■ Task statement
The required result is an exact copy of the lines from the one containing "You are a computer-use" to the last line of the records, both ends included, without pictures.

Dataset excerpts:
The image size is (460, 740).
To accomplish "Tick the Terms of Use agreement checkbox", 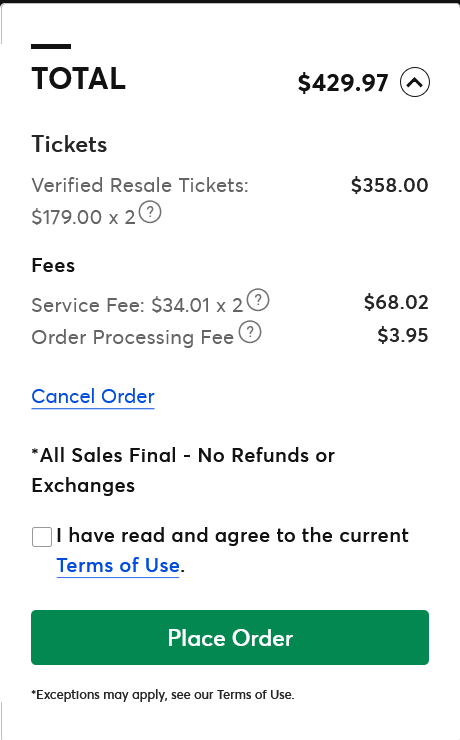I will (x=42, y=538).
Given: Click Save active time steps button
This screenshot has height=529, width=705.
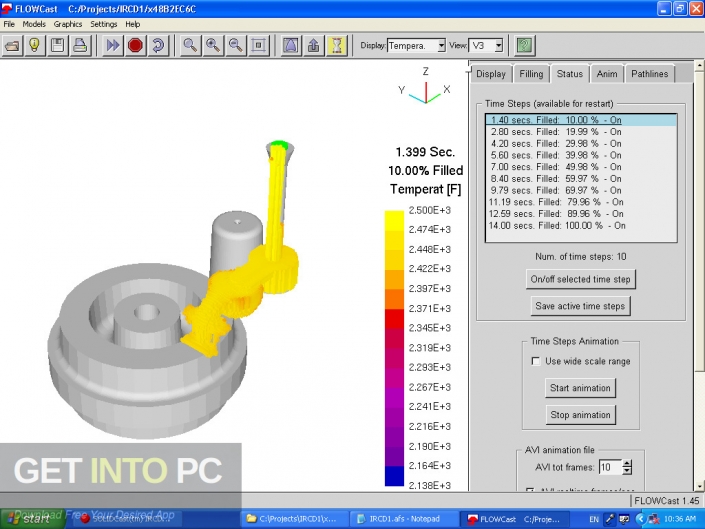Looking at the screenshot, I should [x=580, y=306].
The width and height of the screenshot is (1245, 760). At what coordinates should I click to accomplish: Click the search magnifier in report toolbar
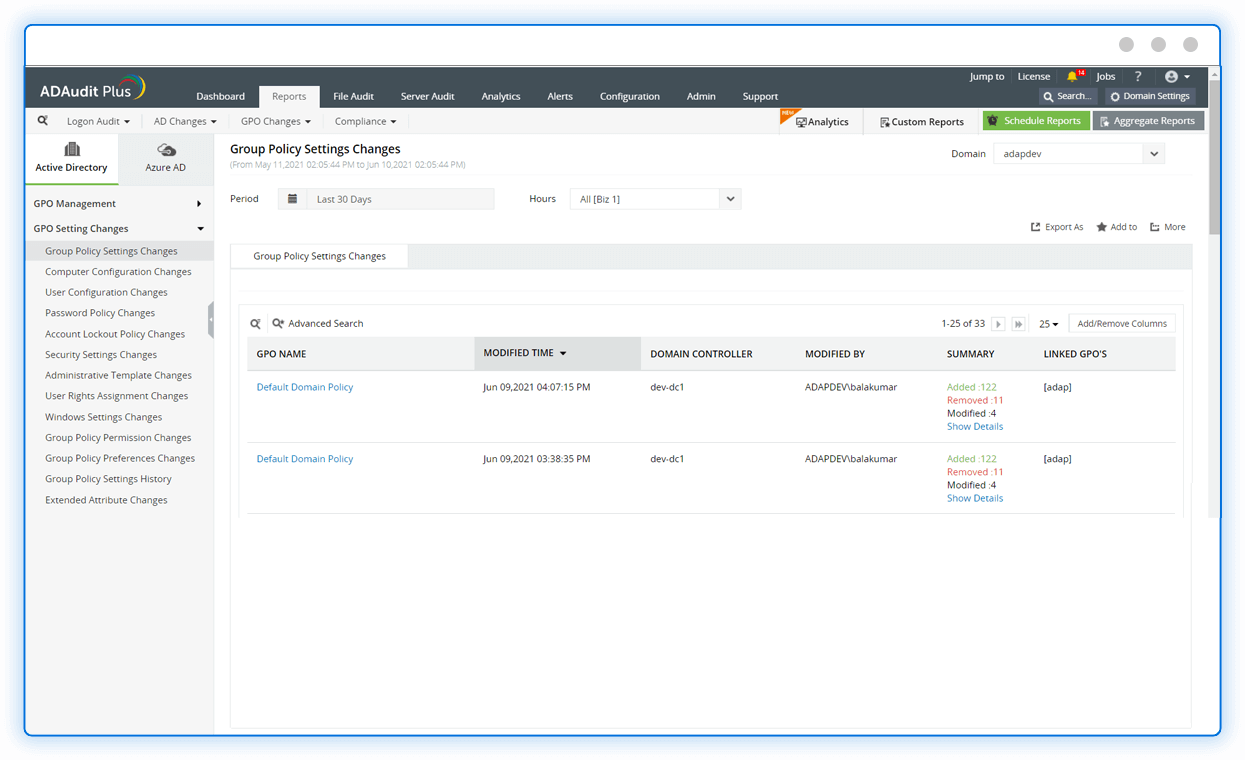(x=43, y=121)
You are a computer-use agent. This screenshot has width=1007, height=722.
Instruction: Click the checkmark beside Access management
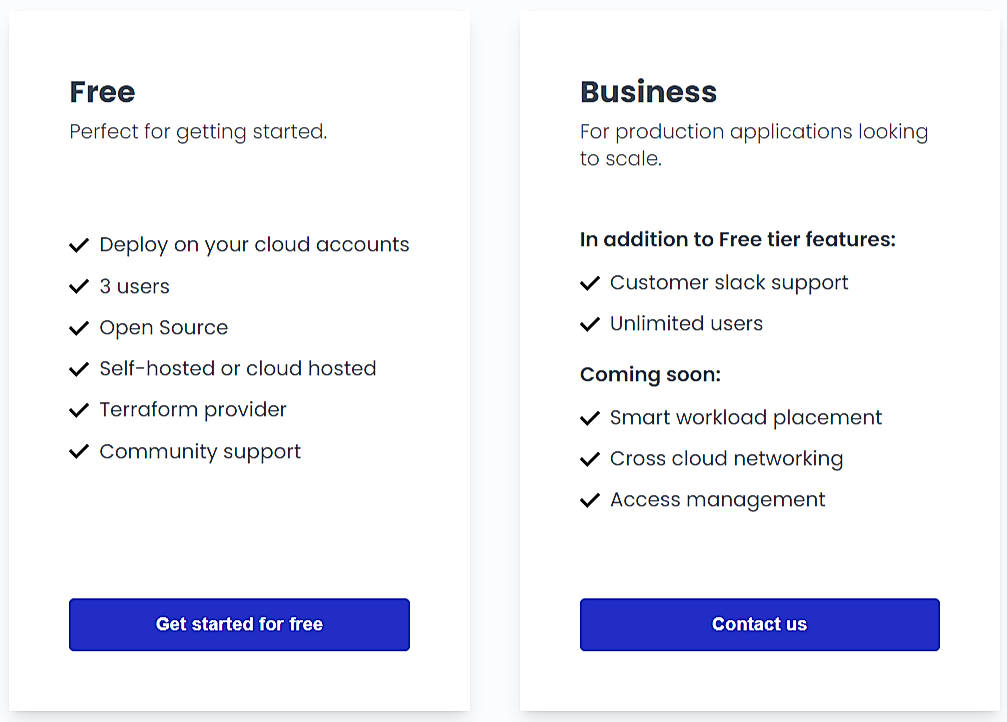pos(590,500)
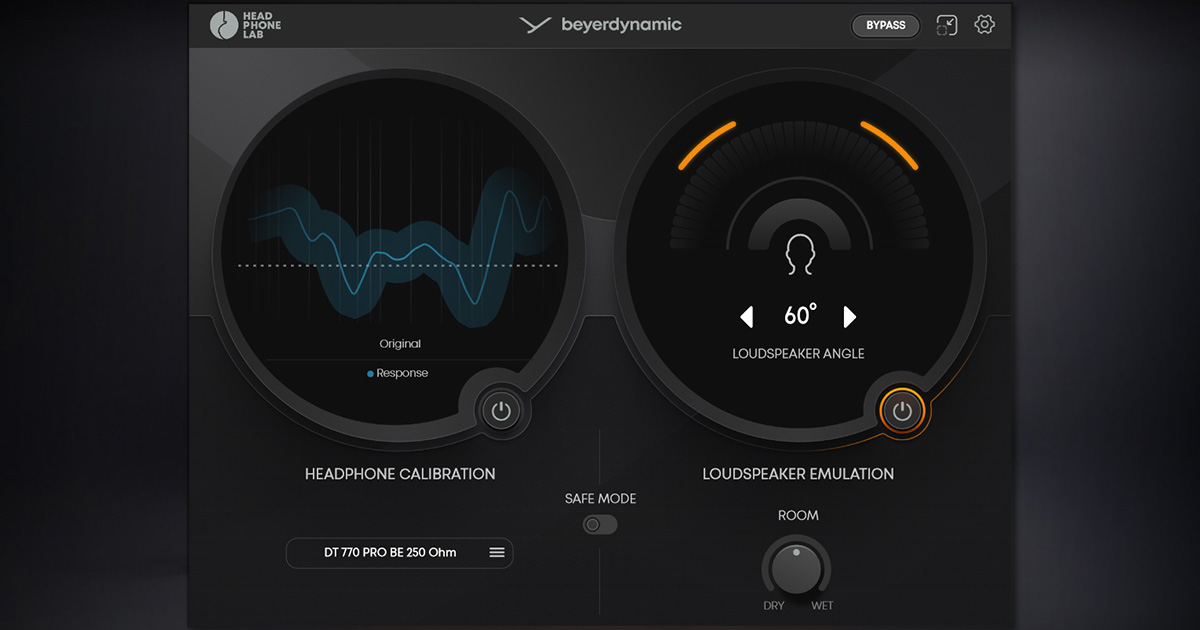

■ Result of this task
You are a computer-use agent. This screenshot has width=1007, height=722.
Instruction: Click the checkmark beside Access management
pos(590,500)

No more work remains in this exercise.